Nov 28, 2012 01:33
How can I even describe this? I met a woman who was bigger than life in 1985, right after I found the SCA in fact. In a Sign Language Class, I was never supposed to be involved with. It was supposed to be an intermediate class so that you would not loose your signs during the summer, but it read as "learn 200 to 500 words" so I was like why not?
I signed up and then was crazed at the concept of learning so many words so quickly but I felt up to the challenge. I can not tell you how instrumental that choice was in my life and world view. From that small beginning I can say most of my friends, and my husband and family came from this one thing. I could have cowardly gone away....but I stuck it out and met one of my best friends.
I will not use her real name, but I created her nick name- she actually hated shortened names so when I heard her actual name I took the first letters and SAM was born. It stuck and everyone called her that many did not even know her real name at all! LOL
Sam and I were inseparable, we played together, lived together, went to University together. It was not all fun, we had our share of fights. I like proving things to people and Sam hated being proven wrong and would go to astronomical lengths to be right, by causing larger fights. She never backed down, and would stand up to anyone if she felt she was in the right (which of course was all of the time!). I brought her to the "Nerd side of things" she had never heard of the SCA but found really nice people, I dragged her to her first Ren Faire and then the next year dragged her to work for it!! Again a life changing experience.
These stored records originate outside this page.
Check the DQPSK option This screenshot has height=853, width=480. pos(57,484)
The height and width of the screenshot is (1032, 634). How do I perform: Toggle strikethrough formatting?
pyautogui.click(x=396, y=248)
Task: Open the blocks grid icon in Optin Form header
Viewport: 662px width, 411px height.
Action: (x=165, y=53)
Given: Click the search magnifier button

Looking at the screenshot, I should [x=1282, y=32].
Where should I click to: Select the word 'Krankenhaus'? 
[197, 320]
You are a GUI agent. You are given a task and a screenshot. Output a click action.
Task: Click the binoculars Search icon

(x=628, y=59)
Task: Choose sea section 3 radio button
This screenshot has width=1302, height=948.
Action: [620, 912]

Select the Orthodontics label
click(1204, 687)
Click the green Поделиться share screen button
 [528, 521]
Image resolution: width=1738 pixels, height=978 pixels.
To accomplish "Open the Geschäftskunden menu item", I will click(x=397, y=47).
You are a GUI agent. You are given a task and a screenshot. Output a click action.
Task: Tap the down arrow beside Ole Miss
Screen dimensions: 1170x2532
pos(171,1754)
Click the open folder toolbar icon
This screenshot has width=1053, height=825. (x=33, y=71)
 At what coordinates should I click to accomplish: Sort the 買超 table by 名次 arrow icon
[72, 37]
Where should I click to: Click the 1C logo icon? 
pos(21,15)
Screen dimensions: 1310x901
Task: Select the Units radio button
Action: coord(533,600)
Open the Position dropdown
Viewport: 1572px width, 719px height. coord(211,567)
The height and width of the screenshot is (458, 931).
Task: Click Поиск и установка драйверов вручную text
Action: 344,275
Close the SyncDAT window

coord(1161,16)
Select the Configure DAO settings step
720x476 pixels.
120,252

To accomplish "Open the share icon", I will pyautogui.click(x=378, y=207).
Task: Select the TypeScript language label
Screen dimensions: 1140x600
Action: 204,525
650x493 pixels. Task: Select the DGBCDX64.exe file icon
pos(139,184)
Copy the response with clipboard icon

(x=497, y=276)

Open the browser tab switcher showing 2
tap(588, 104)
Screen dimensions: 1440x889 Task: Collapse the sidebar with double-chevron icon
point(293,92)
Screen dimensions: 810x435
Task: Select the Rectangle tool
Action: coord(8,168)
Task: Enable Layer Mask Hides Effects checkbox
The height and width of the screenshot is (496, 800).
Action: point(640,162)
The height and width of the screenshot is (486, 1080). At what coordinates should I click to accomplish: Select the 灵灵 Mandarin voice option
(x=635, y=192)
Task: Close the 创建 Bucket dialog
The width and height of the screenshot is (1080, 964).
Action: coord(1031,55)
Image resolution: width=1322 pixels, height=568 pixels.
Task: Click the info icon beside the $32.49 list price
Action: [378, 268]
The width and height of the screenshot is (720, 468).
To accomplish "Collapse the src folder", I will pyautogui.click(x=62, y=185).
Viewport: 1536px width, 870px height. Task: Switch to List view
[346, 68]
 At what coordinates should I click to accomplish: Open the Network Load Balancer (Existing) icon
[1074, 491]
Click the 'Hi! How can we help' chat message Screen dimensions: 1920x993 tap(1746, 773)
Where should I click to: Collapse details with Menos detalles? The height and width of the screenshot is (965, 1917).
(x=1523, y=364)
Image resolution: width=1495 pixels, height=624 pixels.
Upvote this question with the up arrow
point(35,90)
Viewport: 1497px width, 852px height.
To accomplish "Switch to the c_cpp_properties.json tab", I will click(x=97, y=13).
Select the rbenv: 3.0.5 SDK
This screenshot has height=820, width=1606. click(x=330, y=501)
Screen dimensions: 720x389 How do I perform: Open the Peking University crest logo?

We met so many new friends people that were part of our lives from then on. We lost people as the time went on, and we met some crazy (literally) people. We both changed, but still were connected, I think in some ways too much so, do you all remember how they closed 'Will & Grace'? Where they had to leave each other's lives in order to make lives for themselves? I really feel that had to happen for me and Sam. When I met my husband, she did not want that change, while she was happy for me, I knew it changed our relationship, then I moved away and again we both changed, but Sam wanted me to stay the person I was. But I did not, while away, I learned to stand on my 2 feet and speak my mind. I no longer needed Sam to lead the way, I was able to do so readily. Sam had issues with this. It became so hard to deal with I would avoid her, and that is not a friendship. Money was also something that caused a rift, they say never lend money to family or friends, and in this instance it was true. I began to have conflict with my husband on the sheer amount of money I allowed Sam to borrow.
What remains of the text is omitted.